第3話 幽世の護人4

 黄泉月の合図と共に、襖が静かに開くと、そこには幼い二人の少女がいた。

 身形は、胡蝶さん達とは違う。

 どちらかと言えば、黄泉月と近い身形をしている。

(あ……。この子達……)

 静々とこちらに近寄ってきた少女達は、双子だった。

「此奴らの名は、みつねとやみねじゃ。ほれ、挨拶せい」

「初めましてなの、みこと。みつねなの」

「初めましてなの、みこと。やみねなの」

 一見しただけでは正直なところすぐに区別はつかない。

 だがそれぞれが似た装飾品を対照的な位置に点けているお陰で、慣れれば何とか見分けがつけられそうだった。

「宜しくね」

『宜しくお願いしますなの』

 二人はそう言って、床に小さな両手をつくと深々と頭を垂れた。

 慌てて私も同じように倣う。

 二人の動作はズレることなく一心同体。
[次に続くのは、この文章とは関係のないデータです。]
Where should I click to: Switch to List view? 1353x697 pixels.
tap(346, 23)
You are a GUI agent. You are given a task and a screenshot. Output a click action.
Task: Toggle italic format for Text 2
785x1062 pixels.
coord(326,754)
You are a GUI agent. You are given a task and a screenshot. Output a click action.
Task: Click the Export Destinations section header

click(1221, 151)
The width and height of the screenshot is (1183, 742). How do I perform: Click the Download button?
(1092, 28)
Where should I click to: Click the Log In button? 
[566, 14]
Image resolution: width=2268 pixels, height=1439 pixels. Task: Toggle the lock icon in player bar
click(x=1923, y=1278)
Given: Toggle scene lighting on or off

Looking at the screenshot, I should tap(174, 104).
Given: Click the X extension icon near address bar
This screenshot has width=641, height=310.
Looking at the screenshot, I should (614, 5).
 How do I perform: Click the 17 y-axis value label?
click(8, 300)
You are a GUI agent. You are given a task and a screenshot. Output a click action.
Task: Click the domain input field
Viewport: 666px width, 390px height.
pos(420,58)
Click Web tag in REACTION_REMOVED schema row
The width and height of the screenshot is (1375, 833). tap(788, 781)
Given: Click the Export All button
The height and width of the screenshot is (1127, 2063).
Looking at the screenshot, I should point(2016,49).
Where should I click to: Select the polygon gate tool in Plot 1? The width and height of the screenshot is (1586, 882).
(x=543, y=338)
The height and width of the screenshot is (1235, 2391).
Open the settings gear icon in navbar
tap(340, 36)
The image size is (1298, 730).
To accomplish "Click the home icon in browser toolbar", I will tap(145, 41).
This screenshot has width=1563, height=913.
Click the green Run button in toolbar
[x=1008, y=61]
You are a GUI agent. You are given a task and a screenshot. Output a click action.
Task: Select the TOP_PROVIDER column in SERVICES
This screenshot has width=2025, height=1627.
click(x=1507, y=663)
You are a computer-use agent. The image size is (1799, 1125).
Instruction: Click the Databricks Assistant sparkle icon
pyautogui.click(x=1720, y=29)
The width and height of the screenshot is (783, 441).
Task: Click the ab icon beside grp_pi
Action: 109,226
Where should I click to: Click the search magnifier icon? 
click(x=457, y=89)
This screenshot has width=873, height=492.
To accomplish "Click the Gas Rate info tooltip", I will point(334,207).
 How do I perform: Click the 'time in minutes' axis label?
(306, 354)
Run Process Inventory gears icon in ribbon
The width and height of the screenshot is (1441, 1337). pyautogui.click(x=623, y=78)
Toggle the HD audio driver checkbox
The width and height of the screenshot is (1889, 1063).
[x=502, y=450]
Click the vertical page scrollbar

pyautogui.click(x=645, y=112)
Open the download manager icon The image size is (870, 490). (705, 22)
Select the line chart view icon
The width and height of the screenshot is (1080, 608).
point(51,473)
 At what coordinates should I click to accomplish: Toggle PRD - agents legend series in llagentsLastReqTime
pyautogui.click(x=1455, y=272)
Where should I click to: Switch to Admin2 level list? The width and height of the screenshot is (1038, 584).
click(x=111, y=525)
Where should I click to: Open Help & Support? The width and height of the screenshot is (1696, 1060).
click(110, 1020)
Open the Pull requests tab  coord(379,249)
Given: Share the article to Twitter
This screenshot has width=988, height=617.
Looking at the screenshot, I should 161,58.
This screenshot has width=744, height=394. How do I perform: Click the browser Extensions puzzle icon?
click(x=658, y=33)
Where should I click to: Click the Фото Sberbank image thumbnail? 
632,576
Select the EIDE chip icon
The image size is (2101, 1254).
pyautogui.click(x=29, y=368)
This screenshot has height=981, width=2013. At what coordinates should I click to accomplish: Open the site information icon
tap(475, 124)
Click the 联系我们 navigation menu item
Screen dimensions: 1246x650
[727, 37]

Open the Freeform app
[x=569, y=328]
とても礼儀正しくて、可愛らしい。

 そしてその二人が纏う空気は柔らかく穏やかで、どこか小動物的な印象を受けた。

『みこと。一緒に行こうなの』

 そう言うと、みつねとやみねはそれぞれ私の両手を握り締めると、別室に行こうと促す。

「甘い物もあるの」

「しょっぱい物もあるの」

「そ、そうなの?」

 思わず二人の口調に合わせてしまいながら、私は大人しく着いて行った。

「足下、気をつけてなの」

「ギューギュー鳴るのなの」

 細く長い板張りの廊下を三人で歩く。

 二人の歩調は短い。けれどゆっくり歩いてくれているお陰で、足袋に不慣れな私でも板張りで滑ることなく移動することができた。

「ん……」

 刹那、障子の隙間からわずかに漏れた光が目に刺さる。

 気づけば、外は昼間とは言わないものの、明るさを取り戻していた。

「みつねちゃん、やみねちゃん。訊いてもいい?」

「みつねでいいの、なの」

「やみねでいいの、なの」

「そ、そう? なら……二人に訊きたいんだけど。幽世って、あまり明るくならないの?」

「明るく、なの?」

「月の光、なの?」

「ううん。そうじゃなくて……太陽の光、みたいもの」

「幽世は時が傾いでる、なの」

「陽の恩恵も月の加護も、一定ではないの、なの」

『だから〝幽世かくりよ護人もりびと〟様が護ってくれてる、なの』

「〝幽世の護人〟……?」

 また、新しい言葉だ。

 その〝幽世の護人〟様とやらのことを深く聞いてみたい。

 けれど、今の自分では一度に聞いたところで、深く噛み砕いて理解が及ばない気がした。

『あまり急ぎすぎては事をし損じる。それはみことも本意ではあるまい?』

 黄泉月の言葉を思い返す。

 私は私のスピードで、事をこなしていけばいい。

 そう自分に言い聞かせていると、不意に二人が一つの部屋の前で止まった。

 小さな手で、左右に襖を開き、その部屋へと入るとそこはどうやら茶道をする部屋のようだった。テレビなどでは見たことはあるものの、実際に触れる機会の無い道具の数々が、決まった位置にきちんと収まっていた。

「そういえば……。二人の身につけている着物って、どことなく黄泉月の物と似ているのね?」

 茶室の一角に座りながら、私はふと思ったことを呟いた。

「黄泉月様は『方術』のお師様なの」

「厳しいけど優しい御方、なの」

「お師様……? 黄泉月が」

 少し意外に思う。

 二人の年齢も、多分十二歳かそこらだ。そんな二人に教えている『術』とは、いったいどんなものなのだろう。